David Vaux welcomes a primer on how statistics mesh with life, from salesmen's spin to political polls.
Naked Statistics: Stripping the Dread from the Data
- Charles Wheelan
Ever wanted to encapsulate a quarterback's performance in a single number, wondered whether a bowling score was a descriptive statistic, or wished for a mathematical dissection of the Monty Hall box-choice problem? Then this is the book for you.
Like St Jude, Charles Wheelan has an interest in saving lost causes, and he has been invoking nudity to help in his quest. In an earlier book, Naked Economics (W. W. Norton, 2002), he attempted to bring some joy to the 'dismal science'. With Naked Statistics: Stripping the Dread from the Data, he faces another tough challenge: after all, statisticians have been described as people who are good with numbers but lack the personality to be accountants.
But this book is not intended for statisticians, because it doesn't go into the theory or mathematics in depth. Nor is there enough detail for clinicians, researchers or students. Instead, Naked Statistics targets the layperson, especially North American sports fanatics who want a deeper understanding of baseball, football, basketball, bowling, running and shooting statistics. But there is still plenty of thought-provoking material for the rest of us — even an amateur statistician like me — on stat-rich areas from politics, commerce and polling to the stock market.
There are, for instance, chapters explaining the spins used by salesmen, advertisers and politicians. One example is the blind taste test set up by a US beer company in the early 1980s, involving people loyal to another brand. Roughly half chose the tester's beer, but as Wheelan notes, the similar taste of mid-range US beers could mean that the result was down to the law of probabilities. Wheelan is excellent on political polls, margins of error, and the importance of questioning a truly representative sample of the population, which is why surveys of sexual practices and internet polls can generate spurious results.

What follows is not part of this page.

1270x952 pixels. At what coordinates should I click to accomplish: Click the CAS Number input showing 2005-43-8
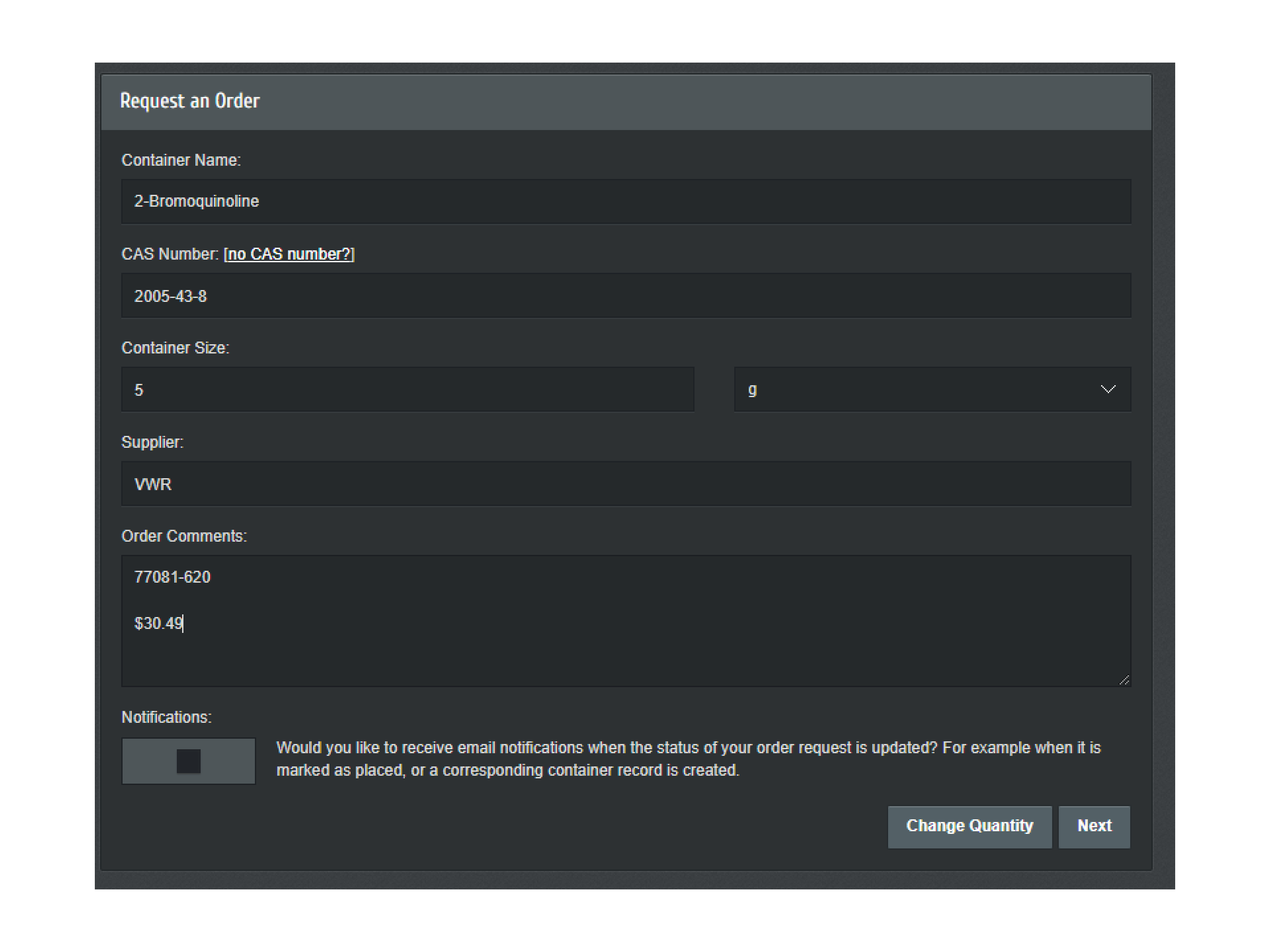625,295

There is sound advice on what Wheelan reveals as different types of modern gambling. He explains how in the stock market you cannot expect to do better than the market index; that the only insurance you should buy is when you can't afford to easily cover the loss yourself; and that lottery tickets are for chumps. I would have liked more on the historical role of gambling, and how it was used by Fermat and Pascal to establish the mathematical basis of probability and statistics. It would also have been welcome to have practical tips other than “Don't do it”, such as the theory and practicality of counting cards at casinos, and how to compare and judge risk.
Naked Statistics also covers descriptive statistics (which allows you to describe how a population is distributed), inferential statistics (which can be used to compare populations or answer hypotheses), and correlation and regression analysis (which can be used to see whether data, such as diet and health, are related). Wheelan explains their uses and key shortcomings, but without formulae and problems to solve. The appendices to some of the chapters do include more mathematical detail, and will give you a deeper understanding, especially if you study them in conjunction with the superb, free, statistical videos on the Khan Academy website (http://www.khanacademy.org).
For a deeper explanation of statistics and a glimpse at a future in which we are not subject to the tyranny of p values — the most misunderstood statistical concept in research — I recommend Geoff Cumming's Understanding the New Statistics (Routledge, 2011).
And if you would like to know more about the areas Wheelan points to as hotbeds of use and abuse, take a look at Proofiness by Charles Seife (Viking, 2010) for the political angle, and Bad Pharma by Ben Goldacre (Fourth Estate, 2012), which looks at medical research and the pharmaceutical industry. These provide enough factual examples to get your blood boiling — without taking your clothes off.